Вышли из храма, когда купол и колокольня засияли небесно-розовым цветом. Было прохладно. Но розовый свет всё более светлел, отливаясь золотом, всё ближе сходил к нам, и ощутимое вхождение в новый день, как рождение в новую жизнь, было восхитительно.

Трапеза для работников и паломников проходила на этот раз отдельно от братии, в подвальном этаже архондарика. Выстроившись в небольшую очередь, подходили к кастрюлям с едой, накладывали, кто чего желал, для розлива был установлен автомат — в общем, столовая эконом-класса. Никто за трапезой не читает. Земным повеяло.

Нет, конечно, нельзя сказать, что, оставшись без видимого присутствия монахов, мы стали уж шибко вольно вести себя — за столами царило братское желание быть полезным, послужить, но какая-то расслабленность чувствовалась.
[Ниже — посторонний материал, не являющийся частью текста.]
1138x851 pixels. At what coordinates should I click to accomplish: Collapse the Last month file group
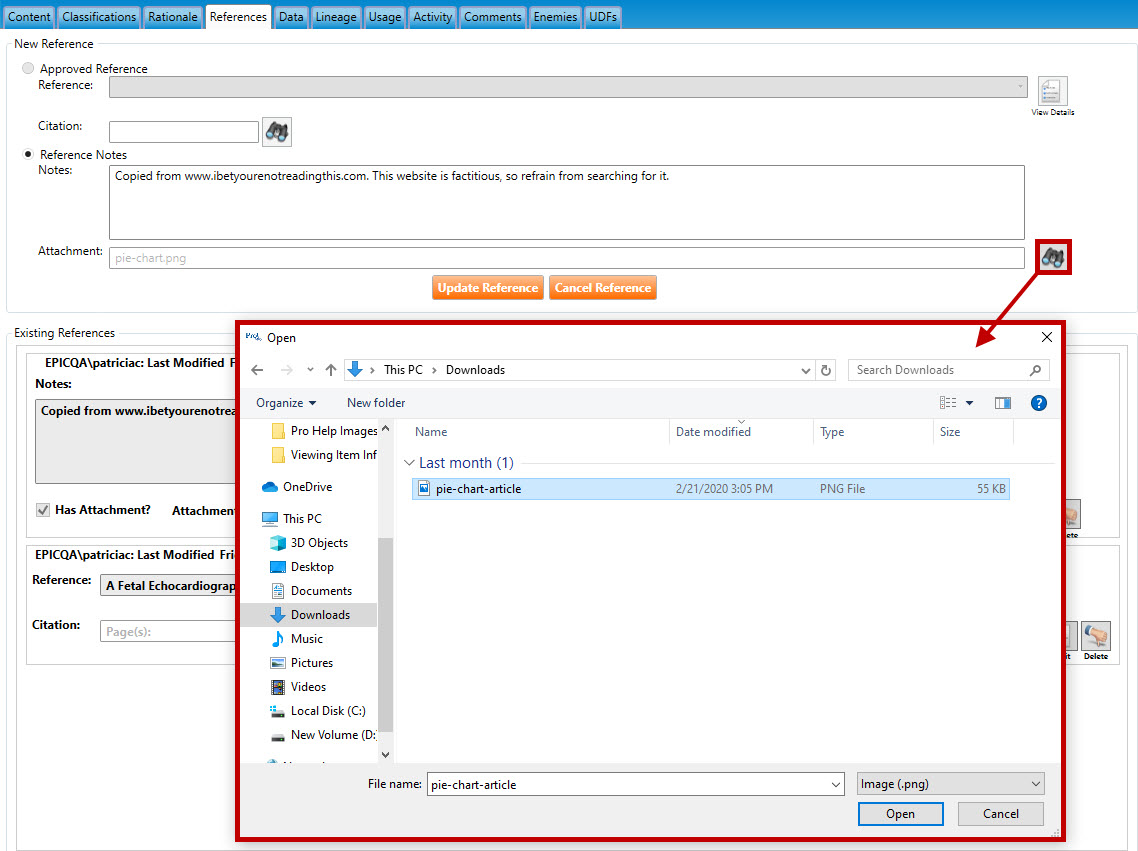pos(409,463)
Словно у нас вечер пятницы. А на самом-то деле — вторник, утро.

Поднялись в кельи. Алексей Иванович, уже не особо стесняясь, достал папиросы и ушёл, а я прилёг на кроватку и задремал, пригретый заглянувшим в окошко солнышком.

Первый раз я пожалел, что Алексей Иванович так быстро курит. Нет, его, конечно, тоже понять можно: у меня, видимо, было такое счастливое лицо, что это не могло не возмутить. Ну, да, весь мир чем-то занимается, суетится, укладывается, а я тут, понимаете ли, блаженствую.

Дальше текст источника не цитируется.